亚洲男人的天堂2018av,欧美草比,久久久久久免费视频精选,国色天香在线看免费,久久久久亚洲av成人片仓井空

In this paper we prove convergence rates for time discretisation schemes for semi-linear stochastic evolution equations with additive or multiplicative Gaussian noise, where the leading operator $A$ is the generator of a strongly continuous semigroup $S$ on a Hilbert space $X$, and the focus is on non-parabolic problems. The main results are optimal bounds for the uniform strong error $$\mathrm{E}_{k}^{\infty} := \Big(\mathbb{E} \sup_{j\in \{0, \ldots, N_k\}} \|U(t_j) - U^j\|^p\Big)^{1/p},$$ where $p \in [2,\infty)$, $U$ is the mild solution, $U^j$ is obtained from a time discretisation scheme, $k$ is the step size, and $N_k = T/k$. The usual schemes such as splitting/exponential Euler, implicit Euler, and Crank-Nicolson, etc.\ are included as special cases. Under conditions on the nonlinearity and the noise we show - $\mathrm{E}_{k}^{\infty}\lesssim k \log(T/k)$ (linear equation, additive noise, general $S$); - $\mathrm{E}_{k}^{\infty}\lesssim \sqrt{k} \log(T/k)$ (nonlinear equation, multiplicative noise, contractive $S$); - $\mathrm{E}_{k}^{\infty}\lesssim k \log(T/k)$ (nonlinear wave equation, multiplicative noise). The logarithmic factor can be removed if the splitting scheme is used with a (quasi)-contractive $S$. The obtained bounds coincide with the optimal bounds for SDEs. Most of the existing literature is concerned with bounds for the simpler pointwise strong error $$\mathrm{E}_k:=\bigg(\sup_{j\in \{0,\ldots,N_k\}}\mathbb{E} \|U(t_j) - U^{j}\|^p\bigg)^{1/p}.$$ Applications to Maxwell equations, Schr\"odinger equations, and wave equations are included. For these equations our results improve and reprove several existing results with a unified method.

相關內容

We study the convergence of message passing graph neural networks on random graph models to their continuous counterpart as the number of nodes tends to infinity. Until now, this convergence was only known for architectures with aggregation functions in the form of degree-normalized means. We extend such results to a very large class of aggregation functions, that encompasses all classically used message passing graph neural networks, such as attention-based mesage passing or max convolutional message passing on top of (degree-normalized) convolutional message passing. Under mild assumptions, we give non asymptotic bounds with high probability to quantify this convergence. Our main result is based on the McDiarmid inequality. Interestingly, we treat the case where the aggregation is a coordinate-wise maximum separately, at it necessitates a very different proof technique and yields a qualitatively different convergence rate.
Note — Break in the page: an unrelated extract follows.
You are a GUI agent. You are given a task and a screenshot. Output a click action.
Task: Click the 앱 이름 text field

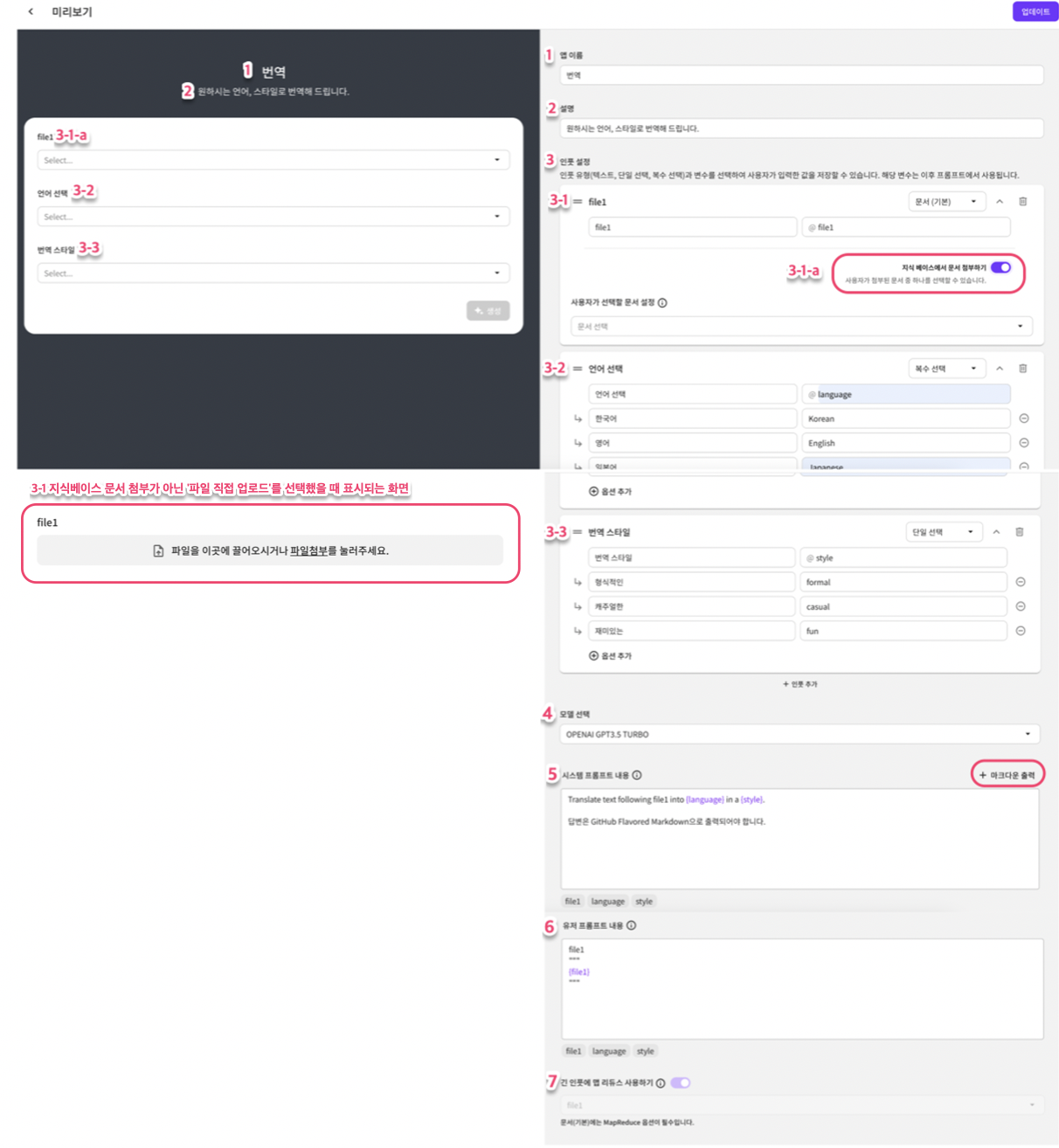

We study the convergence in total variation and $V$-norm of discretization schemes of the underdamped Langevin dynamics. Such algorithms are very popular and commonly used in molecular dynamics and computational statistics to approximatively sample from a target distribution of interest. We show first that, for a very large class of schemes, a minorization condition uniform in the stepsize holds. This class encompasses popular methods such as the Euler-Maruyama scheme and the schemes based on splitting strategies. Second, we provide mild conditions ensuring that the class of schemes that we consider satisfies a geometric Foster--Lyapunov drift condition, again uniform in the stepsize. This allows us to derive geometric convergence bounds, with a convergence rate scaling linearly with the stepsize. This kind of result is of prime interest to obtain estimates on norms of solutions to Poisson equations associated with a given numerical method.

We introduce a positivity-preserving numerical scheme for a class of nonlinear stochastic heat equations driven by a purely time-dependent Brownian motion. The construction is inspired by a recent preprint by the authors where one-dimensional equations driven by space-time white noise are considered. The objective of this paper is to illustrate the properties of the proposed integrators in a different framework, by numerical experiments and by giving convergence results.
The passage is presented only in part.